In Puerto Rico, men's outdoor soccer leagues are sanctioned by the Puerto Rican Football Federation. FPF doesn't currently recognise any league as fully professional, but Liga Puerto Rico is recognised as division 1 status. Liga Puerto Rico teams range widely in financial status with some able to pay semi-pro wages and others made up entirely of amateurs. There are no leagues under Liga Puerto Rico that are recognised by the FPF however some regional associations recognise senior leagues.

===Professional===
There are currently no fully professional leagues recognized.
====Notes====
^{1}The PRSL recessed on 2010, and established a new tournament called "Supercopa DirecTV 2010" which served as the qualifier for the 2011 CFU Club Championship.

^{2}The PRSL folded in the 2012 season, leaving Liga Nacional to be the sole D1 league at the time.

^{3} The 2015 Puerto Rico Soccer League season did not take place, but teams then participated in the Excellence Cup

^{4} The 2016 Liga Nacional season did not take place, but teams then participated in the Copa Luis Villarejo

===Pro-am===
Founded in 2018, Liga Puerto Rico is the FPF sanctioned first division football league in Puerto Rico.
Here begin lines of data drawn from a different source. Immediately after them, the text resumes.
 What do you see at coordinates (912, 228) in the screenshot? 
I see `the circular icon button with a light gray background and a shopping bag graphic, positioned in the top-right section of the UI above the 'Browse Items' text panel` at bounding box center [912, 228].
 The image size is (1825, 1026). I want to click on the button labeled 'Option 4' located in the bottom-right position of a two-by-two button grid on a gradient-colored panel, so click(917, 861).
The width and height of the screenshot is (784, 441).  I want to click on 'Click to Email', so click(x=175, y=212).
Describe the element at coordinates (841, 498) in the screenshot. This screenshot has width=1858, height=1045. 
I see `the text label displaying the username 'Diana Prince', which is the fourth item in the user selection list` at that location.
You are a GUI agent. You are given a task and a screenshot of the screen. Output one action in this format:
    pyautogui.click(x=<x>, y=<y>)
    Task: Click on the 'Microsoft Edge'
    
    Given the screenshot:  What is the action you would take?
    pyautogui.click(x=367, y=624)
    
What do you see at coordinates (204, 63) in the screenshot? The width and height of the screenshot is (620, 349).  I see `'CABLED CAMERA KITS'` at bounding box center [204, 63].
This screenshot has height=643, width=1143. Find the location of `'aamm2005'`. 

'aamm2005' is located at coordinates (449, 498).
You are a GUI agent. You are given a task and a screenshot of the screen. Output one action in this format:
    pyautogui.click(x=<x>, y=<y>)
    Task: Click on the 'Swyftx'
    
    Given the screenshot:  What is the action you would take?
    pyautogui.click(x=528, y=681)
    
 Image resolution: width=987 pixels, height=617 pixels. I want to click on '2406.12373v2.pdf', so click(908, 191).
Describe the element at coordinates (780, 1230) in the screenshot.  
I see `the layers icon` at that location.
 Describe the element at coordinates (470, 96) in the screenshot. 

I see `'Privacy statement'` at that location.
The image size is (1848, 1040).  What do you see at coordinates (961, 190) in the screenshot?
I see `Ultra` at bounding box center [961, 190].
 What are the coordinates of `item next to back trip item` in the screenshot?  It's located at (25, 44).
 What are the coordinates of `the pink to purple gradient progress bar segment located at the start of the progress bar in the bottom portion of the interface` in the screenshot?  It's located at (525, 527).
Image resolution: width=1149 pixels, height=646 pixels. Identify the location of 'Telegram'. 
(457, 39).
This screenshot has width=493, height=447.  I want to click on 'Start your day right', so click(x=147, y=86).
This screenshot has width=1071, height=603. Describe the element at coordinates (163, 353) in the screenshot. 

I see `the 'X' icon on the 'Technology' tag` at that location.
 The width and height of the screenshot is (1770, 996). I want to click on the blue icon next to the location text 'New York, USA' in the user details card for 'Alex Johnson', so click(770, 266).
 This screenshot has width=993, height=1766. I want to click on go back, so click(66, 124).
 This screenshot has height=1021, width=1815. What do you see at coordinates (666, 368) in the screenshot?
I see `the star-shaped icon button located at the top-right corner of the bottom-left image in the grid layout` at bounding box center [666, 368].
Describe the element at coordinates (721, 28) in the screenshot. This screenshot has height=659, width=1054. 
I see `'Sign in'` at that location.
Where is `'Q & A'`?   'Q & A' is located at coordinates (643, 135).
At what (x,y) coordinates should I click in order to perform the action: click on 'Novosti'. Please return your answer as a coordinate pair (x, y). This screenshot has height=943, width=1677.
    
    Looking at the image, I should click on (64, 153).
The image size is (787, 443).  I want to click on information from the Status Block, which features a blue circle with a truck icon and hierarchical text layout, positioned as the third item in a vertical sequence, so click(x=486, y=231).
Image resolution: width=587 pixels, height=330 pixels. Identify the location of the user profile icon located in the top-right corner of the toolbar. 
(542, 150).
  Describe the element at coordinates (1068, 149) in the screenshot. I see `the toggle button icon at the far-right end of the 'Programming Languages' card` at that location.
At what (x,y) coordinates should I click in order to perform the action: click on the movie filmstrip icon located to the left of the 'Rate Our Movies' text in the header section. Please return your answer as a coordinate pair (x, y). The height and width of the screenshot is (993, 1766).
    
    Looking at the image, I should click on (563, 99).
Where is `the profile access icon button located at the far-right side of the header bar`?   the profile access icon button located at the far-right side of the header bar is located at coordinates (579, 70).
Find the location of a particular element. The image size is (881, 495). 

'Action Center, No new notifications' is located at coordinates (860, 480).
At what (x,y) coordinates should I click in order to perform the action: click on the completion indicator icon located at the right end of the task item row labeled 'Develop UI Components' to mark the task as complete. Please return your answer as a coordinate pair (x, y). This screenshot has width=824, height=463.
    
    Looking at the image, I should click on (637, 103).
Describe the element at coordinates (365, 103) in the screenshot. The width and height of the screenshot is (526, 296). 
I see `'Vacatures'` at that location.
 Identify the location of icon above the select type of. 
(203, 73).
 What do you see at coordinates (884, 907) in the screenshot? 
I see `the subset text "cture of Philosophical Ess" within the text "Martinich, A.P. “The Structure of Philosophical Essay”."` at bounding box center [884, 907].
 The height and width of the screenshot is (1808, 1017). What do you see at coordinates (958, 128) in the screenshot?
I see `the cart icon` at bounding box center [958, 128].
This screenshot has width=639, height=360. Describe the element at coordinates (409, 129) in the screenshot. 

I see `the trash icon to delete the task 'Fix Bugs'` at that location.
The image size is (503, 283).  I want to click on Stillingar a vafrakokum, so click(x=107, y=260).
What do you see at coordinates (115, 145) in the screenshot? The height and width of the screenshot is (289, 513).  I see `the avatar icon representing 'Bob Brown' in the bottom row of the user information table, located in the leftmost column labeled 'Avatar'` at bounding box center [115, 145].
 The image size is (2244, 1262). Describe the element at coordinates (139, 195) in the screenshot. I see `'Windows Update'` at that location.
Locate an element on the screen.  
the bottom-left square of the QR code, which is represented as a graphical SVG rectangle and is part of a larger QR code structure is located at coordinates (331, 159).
Clubs range from semi-professional to Amateur. The winner of the league earns a berth in the following CFU Club Championship. The league has 9 clubs as of the 2026 Apertura.

| Division | Effective Football League System of Puerto Rico |  |  |
|---|---|---|---|
| I | Liga Puerto Rico 9 clubs – No relegation |  |  |
| II | No league at this level |  |  |
| III | Regional Leagues 66 clubs – No promotion/relegation |  |  |

===Amateur===

| League | Level | Teams | Founded | Organizer |
|---|---|---|---|---|
| Liga del Central de Futbol de Puerto Rico | 2 (Effective) | 8 | 2023 | Organización Regional del Central |
| Liga del Norte de Futbol de Puerto Rico | 2 (Effective) | 7 | 2023 | Organización Regional del Norte |
| Liga del Sur de Futbol de Puerto Rico | 2 (Effective) | 14 | 2023 | Organización Regional del Sur |
| Liga del Este de Futbol de Puerto Rico | 2 (Effective) | 7 | 2023 | Organización Regional del Este |
| Liga del Oeste de Futbol de Puerto Rico | 2 (Effective) | 9 | 2023 | Organización Regional del Oeste |
| Liga del Metro de Futbol de Puerto Rico | 2 (Effective) | 21 | 2023 | Organización Regional del Metro |

Liga del Norte de Futbol de Puerto Rico is regional league run by Organización Regional del Norte, A regional affiliate of the FPF. The league has 10 teams as of the 2023 season. The league is fully amateur. As of 2025, the league has grown to 3 divisions.

===Youth===

| League | U21 Teams | U17 Teams | 15 Teams |
|---|---|---|---|
| Liga Elite de Puerto Rico | 10 | 12 | 13 |
| Liga Junior Puerto Rico | - | 12 | 12 |

Puerto Rico has historically struggled to organize a national youth football competition. FPF formally recognises Liga Junior Puerto Rico as its national youth competition however Liga Elite de Puerto Rico arguably serves the nation as effectively as LJPR.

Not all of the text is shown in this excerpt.